Chereads / AMORTENTIA / Chapter 9 - A Raucous Affair

Chapter 9 - A Raucous Affair

Kayla felt a scowl forming on her surgical face. The pampered princess was furious at being treated like this. Her delicate body hurt because of lying on the floor for too long, though it has only been a few minutes at most.

"What are you gaping at? Are you waiting for an invitation to help me up?" She snapped at her three sidekicks, who were yet to respond after they went into buffering mode at the arrival of the notorious twins.

They kicked into action when the grating voice entered their ears and the meaning registered in their thick skulls.

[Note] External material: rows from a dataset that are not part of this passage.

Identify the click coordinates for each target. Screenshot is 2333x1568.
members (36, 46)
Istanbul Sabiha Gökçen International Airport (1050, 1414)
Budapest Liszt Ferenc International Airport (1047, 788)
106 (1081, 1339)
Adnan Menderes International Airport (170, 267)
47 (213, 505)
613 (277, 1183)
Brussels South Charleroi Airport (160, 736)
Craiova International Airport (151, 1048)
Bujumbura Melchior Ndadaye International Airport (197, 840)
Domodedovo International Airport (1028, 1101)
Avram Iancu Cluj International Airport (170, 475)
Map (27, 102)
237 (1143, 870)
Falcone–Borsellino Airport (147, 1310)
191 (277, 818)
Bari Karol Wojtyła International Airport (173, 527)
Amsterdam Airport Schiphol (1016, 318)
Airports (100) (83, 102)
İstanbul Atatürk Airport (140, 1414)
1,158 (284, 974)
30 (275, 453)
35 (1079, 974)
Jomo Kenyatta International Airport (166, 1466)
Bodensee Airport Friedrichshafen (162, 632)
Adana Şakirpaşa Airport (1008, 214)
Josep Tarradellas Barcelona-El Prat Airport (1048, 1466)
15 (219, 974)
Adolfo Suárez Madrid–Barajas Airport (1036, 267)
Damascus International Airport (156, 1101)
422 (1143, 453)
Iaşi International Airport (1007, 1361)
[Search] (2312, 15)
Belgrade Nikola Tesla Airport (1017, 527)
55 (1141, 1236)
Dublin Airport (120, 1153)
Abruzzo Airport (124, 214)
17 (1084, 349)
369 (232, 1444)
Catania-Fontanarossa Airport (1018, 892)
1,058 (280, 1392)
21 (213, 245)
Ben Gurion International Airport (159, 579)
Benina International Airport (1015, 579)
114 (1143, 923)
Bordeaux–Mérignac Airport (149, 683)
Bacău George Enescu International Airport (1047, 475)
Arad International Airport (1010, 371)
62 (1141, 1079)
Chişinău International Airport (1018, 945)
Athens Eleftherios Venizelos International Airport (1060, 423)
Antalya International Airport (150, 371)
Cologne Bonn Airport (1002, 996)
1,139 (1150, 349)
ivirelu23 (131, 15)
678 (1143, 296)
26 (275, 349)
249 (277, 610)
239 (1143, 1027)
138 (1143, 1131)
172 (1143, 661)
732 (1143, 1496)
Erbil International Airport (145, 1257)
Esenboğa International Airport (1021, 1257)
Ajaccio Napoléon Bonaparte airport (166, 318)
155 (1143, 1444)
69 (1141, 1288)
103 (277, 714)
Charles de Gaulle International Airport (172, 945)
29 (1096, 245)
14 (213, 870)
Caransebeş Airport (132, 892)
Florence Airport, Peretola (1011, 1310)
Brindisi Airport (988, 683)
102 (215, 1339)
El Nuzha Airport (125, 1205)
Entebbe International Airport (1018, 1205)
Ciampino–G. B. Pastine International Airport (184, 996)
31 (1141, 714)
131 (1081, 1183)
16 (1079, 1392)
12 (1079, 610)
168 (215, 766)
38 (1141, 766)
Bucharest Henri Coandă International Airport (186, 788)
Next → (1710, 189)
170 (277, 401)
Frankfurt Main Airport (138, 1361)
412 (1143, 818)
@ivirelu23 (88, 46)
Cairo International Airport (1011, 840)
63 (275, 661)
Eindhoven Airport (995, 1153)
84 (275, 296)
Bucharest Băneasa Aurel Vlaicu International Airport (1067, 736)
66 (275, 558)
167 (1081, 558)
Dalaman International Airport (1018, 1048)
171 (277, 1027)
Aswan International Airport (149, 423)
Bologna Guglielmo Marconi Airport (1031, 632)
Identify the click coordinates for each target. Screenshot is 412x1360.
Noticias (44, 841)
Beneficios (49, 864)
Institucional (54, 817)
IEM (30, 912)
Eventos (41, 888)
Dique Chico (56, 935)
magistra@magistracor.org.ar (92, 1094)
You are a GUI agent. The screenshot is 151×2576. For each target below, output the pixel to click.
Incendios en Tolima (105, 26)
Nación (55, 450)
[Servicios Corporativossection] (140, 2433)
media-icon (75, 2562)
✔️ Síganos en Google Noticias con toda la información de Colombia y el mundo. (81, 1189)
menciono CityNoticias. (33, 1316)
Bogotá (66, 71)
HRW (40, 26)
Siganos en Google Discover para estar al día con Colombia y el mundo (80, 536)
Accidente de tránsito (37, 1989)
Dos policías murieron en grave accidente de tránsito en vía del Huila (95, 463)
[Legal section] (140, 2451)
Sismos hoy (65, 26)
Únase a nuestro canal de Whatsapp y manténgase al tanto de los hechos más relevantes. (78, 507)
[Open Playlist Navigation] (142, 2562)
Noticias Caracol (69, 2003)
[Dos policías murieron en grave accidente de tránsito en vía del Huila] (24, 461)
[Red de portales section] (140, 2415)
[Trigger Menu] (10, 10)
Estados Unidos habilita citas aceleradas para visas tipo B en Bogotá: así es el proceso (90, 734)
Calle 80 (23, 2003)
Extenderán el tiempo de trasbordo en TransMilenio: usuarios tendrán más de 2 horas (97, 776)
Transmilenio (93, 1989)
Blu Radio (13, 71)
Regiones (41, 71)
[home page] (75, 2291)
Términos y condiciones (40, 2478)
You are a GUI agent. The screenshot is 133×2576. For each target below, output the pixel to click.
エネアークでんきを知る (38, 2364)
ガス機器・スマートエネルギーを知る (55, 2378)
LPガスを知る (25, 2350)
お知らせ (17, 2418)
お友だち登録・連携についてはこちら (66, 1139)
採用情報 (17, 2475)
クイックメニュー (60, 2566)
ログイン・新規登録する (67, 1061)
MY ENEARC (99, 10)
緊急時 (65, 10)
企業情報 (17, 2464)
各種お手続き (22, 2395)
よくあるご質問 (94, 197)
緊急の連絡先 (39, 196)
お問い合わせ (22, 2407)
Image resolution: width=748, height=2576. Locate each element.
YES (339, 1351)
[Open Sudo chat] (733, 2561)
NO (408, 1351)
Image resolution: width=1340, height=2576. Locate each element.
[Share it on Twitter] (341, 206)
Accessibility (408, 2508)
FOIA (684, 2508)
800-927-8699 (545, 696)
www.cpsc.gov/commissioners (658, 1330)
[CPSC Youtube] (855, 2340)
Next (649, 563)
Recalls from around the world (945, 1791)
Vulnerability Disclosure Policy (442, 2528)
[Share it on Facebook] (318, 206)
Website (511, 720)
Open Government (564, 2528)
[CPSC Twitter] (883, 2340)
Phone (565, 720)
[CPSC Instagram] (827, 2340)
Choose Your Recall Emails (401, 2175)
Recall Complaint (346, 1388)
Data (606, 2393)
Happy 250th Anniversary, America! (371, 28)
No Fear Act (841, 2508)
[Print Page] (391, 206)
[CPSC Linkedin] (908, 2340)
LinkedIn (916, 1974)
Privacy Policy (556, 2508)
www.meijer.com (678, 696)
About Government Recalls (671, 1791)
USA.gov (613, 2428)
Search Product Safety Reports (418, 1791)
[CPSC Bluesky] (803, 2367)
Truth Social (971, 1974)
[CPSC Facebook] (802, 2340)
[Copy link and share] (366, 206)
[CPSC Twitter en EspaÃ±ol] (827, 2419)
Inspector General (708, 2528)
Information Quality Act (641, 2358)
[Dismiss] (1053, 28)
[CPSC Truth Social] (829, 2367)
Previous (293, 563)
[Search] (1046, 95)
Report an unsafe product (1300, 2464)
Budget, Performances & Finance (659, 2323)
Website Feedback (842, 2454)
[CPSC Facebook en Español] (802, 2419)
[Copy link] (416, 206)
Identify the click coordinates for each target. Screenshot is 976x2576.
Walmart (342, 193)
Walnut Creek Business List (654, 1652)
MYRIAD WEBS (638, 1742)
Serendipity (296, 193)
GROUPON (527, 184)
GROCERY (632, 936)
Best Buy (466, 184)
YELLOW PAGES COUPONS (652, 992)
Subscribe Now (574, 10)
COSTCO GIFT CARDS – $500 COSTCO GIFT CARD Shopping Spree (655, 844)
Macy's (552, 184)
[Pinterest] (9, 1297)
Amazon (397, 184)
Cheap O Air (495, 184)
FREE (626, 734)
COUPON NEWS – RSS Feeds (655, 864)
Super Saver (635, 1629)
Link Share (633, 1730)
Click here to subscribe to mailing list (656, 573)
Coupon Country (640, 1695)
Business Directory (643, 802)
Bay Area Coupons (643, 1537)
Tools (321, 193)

Awkwardly, they hoisted their leader up from the floor. Kayla looked an absolute mess in her now battered dress with the mud colored stains from the spilled drink clinging to her form as she stood unstably on her broken heel. Her dirtied hair had dried chocolate milkshake in it and her previously decent looks had transformed into a wreck, making her a nightmarish eyesore.

" You," she fiercely glared at Amora, who gazed back at her with nonchalance. "Do you know how much this dress is worth? I assure you, the figure is higher than you could ever imagine!"

Amora raised an eyebrow. 'Isn't she a bit late in saying this line? God! she is slow. And whatever does she want me to do with that information?'

"So?" she asked back, "What do you want me to do? Reimburse you? Dream on. Don't tell me Daddy dearest can't even buy his darling doll another dress. "

Kayla felt her blood boiling with anger at the sarcastic comment. Her slow brain stopped working entirely as she dragged this small confrontation on, "You just wait till I tell my daddy. Then we'll see who has the last laugh!"

"Not you, with all the Botox you have injected in your face," Nora snickered.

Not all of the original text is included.